### SUPPLIED DATA

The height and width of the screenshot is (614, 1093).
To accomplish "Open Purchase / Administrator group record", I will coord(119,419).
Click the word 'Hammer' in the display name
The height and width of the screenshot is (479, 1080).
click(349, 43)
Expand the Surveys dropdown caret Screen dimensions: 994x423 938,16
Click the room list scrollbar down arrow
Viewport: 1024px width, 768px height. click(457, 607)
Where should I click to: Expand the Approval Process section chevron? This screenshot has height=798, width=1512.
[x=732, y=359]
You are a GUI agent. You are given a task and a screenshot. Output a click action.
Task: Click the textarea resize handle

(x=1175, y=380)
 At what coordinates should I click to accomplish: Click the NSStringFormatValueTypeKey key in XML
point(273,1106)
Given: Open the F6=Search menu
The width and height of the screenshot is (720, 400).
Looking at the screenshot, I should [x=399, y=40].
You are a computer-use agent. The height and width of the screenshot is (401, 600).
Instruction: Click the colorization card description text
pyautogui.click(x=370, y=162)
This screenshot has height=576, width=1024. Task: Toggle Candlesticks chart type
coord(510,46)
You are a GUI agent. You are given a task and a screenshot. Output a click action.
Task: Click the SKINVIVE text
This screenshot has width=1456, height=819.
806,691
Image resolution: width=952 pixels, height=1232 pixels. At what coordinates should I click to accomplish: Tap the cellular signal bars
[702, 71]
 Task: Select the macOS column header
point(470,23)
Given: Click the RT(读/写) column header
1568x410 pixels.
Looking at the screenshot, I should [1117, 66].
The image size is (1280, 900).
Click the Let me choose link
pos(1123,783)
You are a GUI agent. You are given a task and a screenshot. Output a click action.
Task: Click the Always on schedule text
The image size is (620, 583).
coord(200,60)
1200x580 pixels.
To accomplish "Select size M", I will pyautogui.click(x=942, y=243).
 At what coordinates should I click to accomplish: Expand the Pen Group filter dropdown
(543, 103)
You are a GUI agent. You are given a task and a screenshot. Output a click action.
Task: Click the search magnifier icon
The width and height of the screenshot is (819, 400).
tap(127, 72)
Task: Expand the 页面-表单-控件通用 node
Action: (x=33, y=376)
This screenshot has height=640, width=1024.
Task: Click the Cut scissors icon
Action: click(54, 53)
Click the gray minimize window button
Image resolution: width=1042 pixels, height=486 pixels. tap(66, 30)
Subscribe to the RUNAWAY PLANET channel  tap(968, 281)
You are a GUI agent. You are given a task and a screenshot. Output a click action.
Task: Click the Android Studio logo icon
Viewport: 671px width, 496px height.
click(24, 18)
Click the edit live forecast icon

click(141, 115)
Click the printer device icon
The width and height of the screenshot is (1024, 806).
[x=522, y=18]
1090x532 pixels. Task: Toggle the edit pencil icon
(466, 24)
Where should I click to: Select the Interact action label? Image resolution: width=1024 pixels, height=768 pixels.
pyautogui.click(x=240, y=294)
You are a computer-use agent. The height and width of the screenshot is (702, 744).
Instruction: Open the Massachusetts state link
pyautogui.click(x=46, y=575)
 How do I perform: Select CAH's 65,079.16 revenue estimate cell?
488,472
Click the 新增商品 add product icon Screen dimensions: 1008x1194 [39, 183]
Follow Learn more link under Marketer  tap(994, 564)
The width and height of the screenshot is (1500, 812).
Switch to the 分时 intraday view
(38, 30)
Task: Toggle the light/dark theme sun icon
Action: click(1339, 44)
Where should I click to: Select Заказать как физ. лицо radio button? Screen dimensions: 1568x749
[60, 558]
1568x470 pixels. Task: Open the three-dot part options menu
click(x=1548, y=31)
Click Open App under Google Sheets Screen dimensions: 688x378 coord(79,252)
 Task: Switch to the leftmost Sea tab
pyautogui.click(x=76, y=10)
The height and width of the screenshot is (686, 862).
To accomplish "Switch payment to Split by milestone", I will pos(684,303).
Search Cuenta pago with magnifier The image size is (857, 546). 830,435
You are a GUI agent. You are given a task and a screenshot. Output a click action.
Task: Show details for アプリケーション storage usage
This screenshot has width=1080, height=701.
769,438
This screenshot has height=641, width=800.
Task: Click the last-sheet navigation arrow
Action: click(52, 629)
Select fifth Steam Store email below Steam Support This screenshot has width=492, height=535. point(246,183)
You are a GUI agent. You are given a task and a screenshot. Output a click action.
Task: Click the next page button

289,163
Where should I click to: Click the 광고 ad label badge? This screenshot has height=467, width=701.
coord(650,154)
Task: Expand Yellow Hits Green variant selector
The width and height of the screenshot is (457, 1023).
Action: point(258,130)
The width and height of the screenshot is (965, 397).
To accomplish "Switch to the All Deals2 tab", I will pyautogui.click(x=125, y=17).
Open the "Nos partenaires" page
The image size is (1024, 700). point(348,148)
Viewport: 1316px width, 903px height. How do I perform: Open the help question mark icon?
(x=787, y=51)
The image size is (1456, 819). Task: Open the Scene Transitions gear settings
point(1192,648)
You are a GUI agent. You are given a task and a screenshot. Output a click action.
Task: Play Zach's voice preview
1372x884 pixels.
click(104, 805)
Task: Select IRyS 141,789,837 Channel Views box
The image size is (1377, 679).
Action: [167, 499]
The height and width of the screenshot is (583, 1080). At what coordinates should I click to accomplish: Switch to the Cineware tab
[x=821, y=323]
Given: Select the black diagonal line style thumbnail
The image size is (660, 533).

######

= WHAT YOU NEED TO DO =
Scan the records for the word "magnifier". Copy each line where it turns up.

= RESULT OF THIS TASK =
Task: Click the search magnifier icon
Search Cuenta pago with magnifier The image size is (857, 546). 830,435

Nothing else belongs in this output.